The Kentucky Derby is the oldest continuously held major sporting event in the United States (1875).

Attendance 
Millions of people from around the world bet at various live tracks and online sportsbooks. In 2017, a crowd of 158,070 watched Always Dreaming win the Derby, making it the seventh biggest attendance in the history of the racetrack. The track reported a wagering total of $209.2 million from all the sources on all the races on the Kentucky Derby Day program. It was a 9 percent increase compared to the total of $192.6 million in 2016 and an increase of 8 percent over the previous record set in 2015 of $194.3 million. TwinSpires, a platform for betting online and a partner of the Kentucky Derby and the Breeders' Cup, recorded $32.8 million in handle on the Churchill Down races for the Kentucky Derby Day program. This record was a 22 percent increase over the preceding year. On the Kentucky Derby race alone, the handle of TwinSpires was $20.1 million, which is a 22 percent rise compared to the prior year.

The race often draws celebrities. HM Queen Elizabeth II, on a visit to the United States, joined the racegoers at Churchill Downs in 2007.

Sponsorship 
The 2004 Kentucky Derby marked the first time that jockeys —as a result of a court order— were allowed to wear corporate advertising logos on their clothing.

Norman Adams has been the designer of the Kentucky Derby Logo since 2002. On February 1, 2006, the Louisville-based fast-food company Yum! Brands, Inc. announced a corporate sponsorship deal to call the race "The Kentucky Derby presented by Yum! Brands."  In 2018 Woodford Reserve replaced Yum! Brands as the presenting sponsor.

Traditions
In addition to the race itself, several traditions play a significant role in the Derby atmosphere. The mint julep—an iced drink consisting of bourbon, mint, and sugar syrup—is the traditional beverage of the race. The historic beverage comes served in an ice-frosted silver julep cup. However, most Churchill Downs patrons sip theirs from souvenir glasses (first offered in 1939 and available in revised form each year since) printed with all previous Derby winners. Also, burgoo, a thick stew of beef, chicken, pork, and vegetables, is a popular Kentucky dish served at the Derby.
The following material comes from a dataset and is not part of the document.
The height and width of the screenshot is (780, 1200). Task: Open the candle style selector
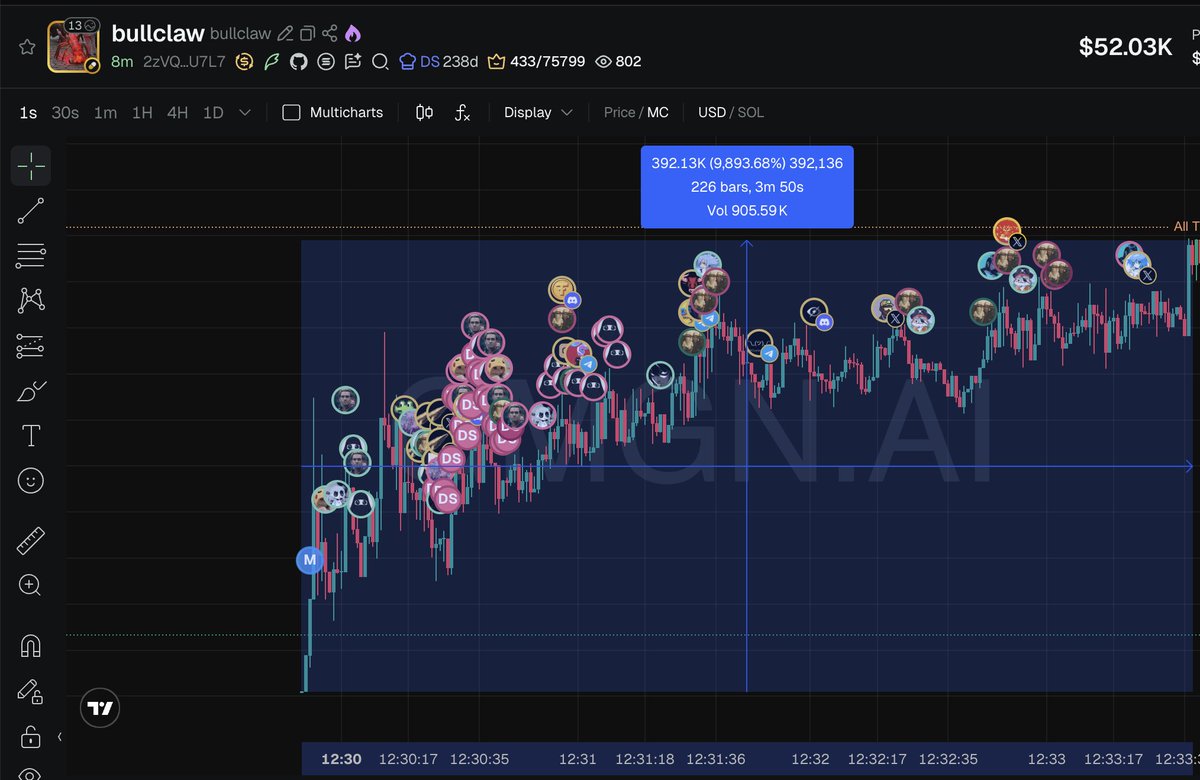(x=423, y=113)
The infield—a spectator area inside the track—offers general admission prices but little chance of seeing much of the race, particularly before the jumbotron installation in 2014. Instead, revelers show up in the infield to party with abandon. By contrast, "Millionaire's Row" refers to the expensive box seats that attract the rich, the famous and the well-connected. Women appear in elegant outfits lavishly accessorized with large, elaborate hats. Following the Call to the Post, as the horses start to parade before the grandstands, the University of Louisville Cardinal Marching Band plays Stephen Foster's "My Old Kentucky Home". This song is a tradition which began in 1921. The event attracts spectators from a large area, flying in hundreds of private aircraft to Louisville International Airport.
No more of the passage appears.